Ho, Ho, Ho!!! Mikołajki wprawdzie dopiero za tydzień, ale już dziś w stolicy Dolnego Śląska można było zobaczyć niejednego brodatego Gościa z dalekiej Laponii Na Torze Partynice odbyła się już siódma edycja Biegu Mikołajów. To naprawdę świetna inicjatywa, która łączy w sobie aktywność fizyczną i szczytny cel – pomoc ciężko chorym dzieciom. Prawda, że genialny pomysł? Mało tego, jest to jeden z nielicznych biegów, w którym zawodnicy nie muszą pokonywać całego dystansu 10 km, aby wesprzeć dzieciaki i otrzymać na mecie pamiątkowy medal. Tutaj każdy kilometr jest na wagę złota (oczywiście im więcej tym lepiej – 1 przebiegnięty kilometr = 1 złotówka na cele charytatywne).

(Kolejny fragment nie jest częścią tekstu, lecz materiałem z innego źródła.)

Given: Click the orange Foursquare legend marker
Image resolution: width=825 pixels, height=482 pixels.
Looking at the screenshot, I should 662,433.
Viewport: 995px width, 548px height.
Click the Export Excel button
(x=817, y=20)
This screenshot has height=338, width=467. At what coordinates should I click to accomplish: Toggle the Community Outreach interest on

W tym roku na linii startu sama – On głośno kibicował i biegał z aparatem cykając fotki. Punktualnie w samo południe, całkiem spora grupa Mikołajów i Śnieżynek ruszyła do boju. Trasa biegła wokół toru wyścigów konnych po nowo otwartej ścieżce biegowo–spacerowej, liczącej 2,5 km długości. Tylko 4 okrążenia i meta. Trochę martwiłam się o formę (to wszystko przez andrzejkowe wróżby, trwające do późnych godzin nocnych). Na szczęście wszystko odbyło się pomyślnie i wszelkie moje obawy były niepotrzebne. W czerwonej, mikołajkowej czapce i świątecznym sweterku, wystartowałam na totalnym luzie. W dobrym nastroju, z prawie nieznikającym uśmiechem na twarzy, przybijałam piątki, stojącym przy trasie kibicom. Tak kilometr po kilometrze i nie wiadomo kiedy, z czasem 55 minut, pokonałam dystans 10 kilometrów. Jeszcze kilka zdjęć i pamiątkowy medal zawisł na mojej szyi. W nagrodę, On zabrał mnie do Maka na gorąca kawę i owocowe lody
Bieganie jest fajne, nawet po całonocnej zabawie andrzejkowej! Polecam!